The intricately detailed plot links the stories of Cinderella (Anna Kendrick), Rapunzel (Mackenzie Mauzy), Jack of the Beanstalk fame (Daniel Huttlestone), Little Red Riding Hood (Lilla Crawford) and two princes charming (Chris Pine and Billy Magnussen). There’s a blink-and-you’ll-miss-it cameo by Johnny Depp as The Wolf.
The characters are linked by a Witch (Meryl Streep) who needs Cinderella’s shoe, Rapunzel’s hair, Jack’s cow and Red’s hood to cast a spell that will restore her youth and beauty. To get the items she enlists the aid of a baker (James Cordon) and his wife (Emily Blunt).
If most of the actors’ names are unfamiliar, that’s a good thing. It means director Rob Marshall hired talent based more on singing ability than box office draw. That is the bane of most Hollywood versions of Broadway musicals (Streep is much better here than “Mamma Mia!” — the textbook example of bad musical casting). The singing is very good here which is important because Sondheim’s score is more challenging (for both singer and audience) than traditional verse-chorus songs.
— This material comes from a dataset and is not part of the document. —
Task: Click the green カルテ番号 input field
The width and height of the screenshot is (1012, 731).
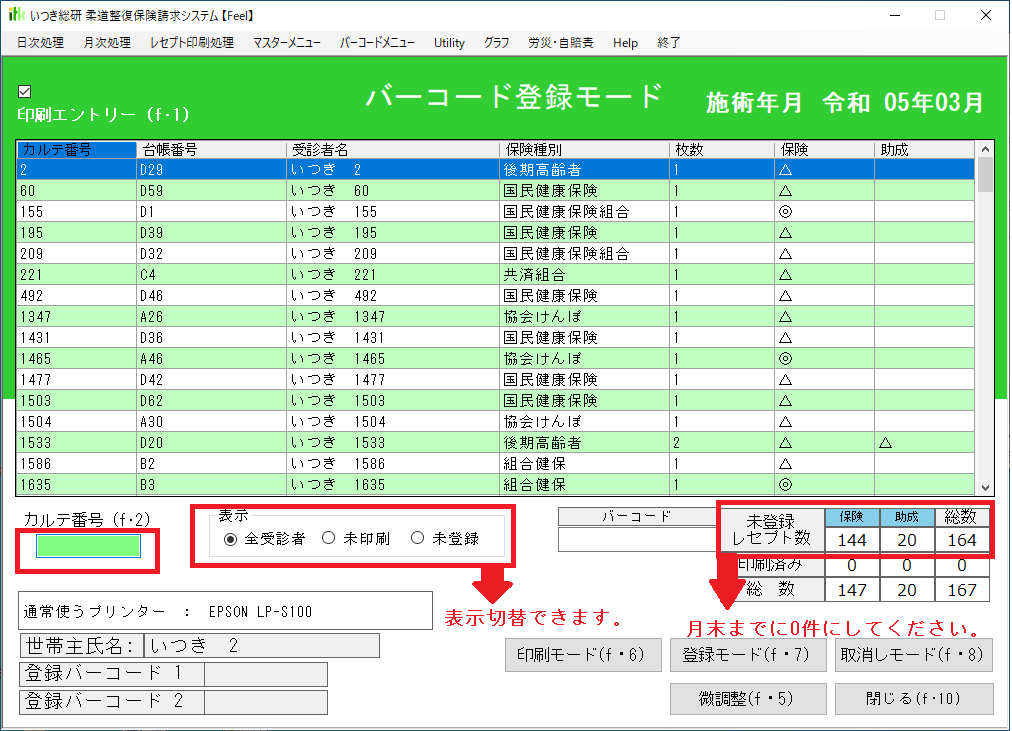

The story moves along in a nice, clever fashion and everything seems to end in happily-ever-after fashion — but then it doesn’t end. The second act goes all dark with infidelity and multiple deaths. Normally I would be all in favor of upending fairy tale traditions but it just seemed so out of place given what had gone on before. The tonal shift was jarring. I also felt things occur in the second half that aren’t clearly explained while other elements (Rapunzel’s relationship to The Baker) aren’t addressed. In fact, Rapunzel disappears for the entire second act.
There were a lot of children at the screening I attended which I guess makes sense given that it’s a Disney film featuring popular fairy tale characters, but I really wouldn’t characterize this as a kid-friendly film.
So, to sum up: the acting’s good, the singing’s good, the score is good, the look and feel of the film is well done. I just can’t get past the monkey-wrench that’s thrown in the second half.
There are few stories more inspirational than that of Louis Zamperini.
A U.S. Olympic track star, Zamperini takes part in the fight in the Pacific theater during World War II. After his plane crashes he spends 47 days adrift in a raft before being rescued by the Japanese, who send him to spend the rest of the war in prisoner-of-war camps. He comes out of the experience driven by forgiveness and service to God rather than revenge.
As I mentioned when I wrote about “Rosewood” a few weeks back, “Unbroken” is a movie that’s easy to admire but sometimes hard to watch. Do you really want to spend Christmas Day watching a man slowly dying in the middle of the Pacific, then beaten and abused at various prison camps? There’s no “Ho Ho Ho” to be found here.
Director Angelina Jolie presents the material in straightforward, sentimental fashion. The opening aerial combat scenes are thrilling. The time Zamperini and his buddies spend at sea is moving, with one moment sure to make you jump out of your seat. The prison camp scenes will feel familiar to anyone who has watched war movies centered on prison camps.
Jack O’Connell gives a strong performance as Zamperini while Takamasa Ishihara (a.k.a. Miyavi) is equally compelling as camp commander Mutsuhiro “The Bird” Watanabe.
I would’ve liked some time spent on Zamperini’s life after the war but that would’ve carried things on a bit too long.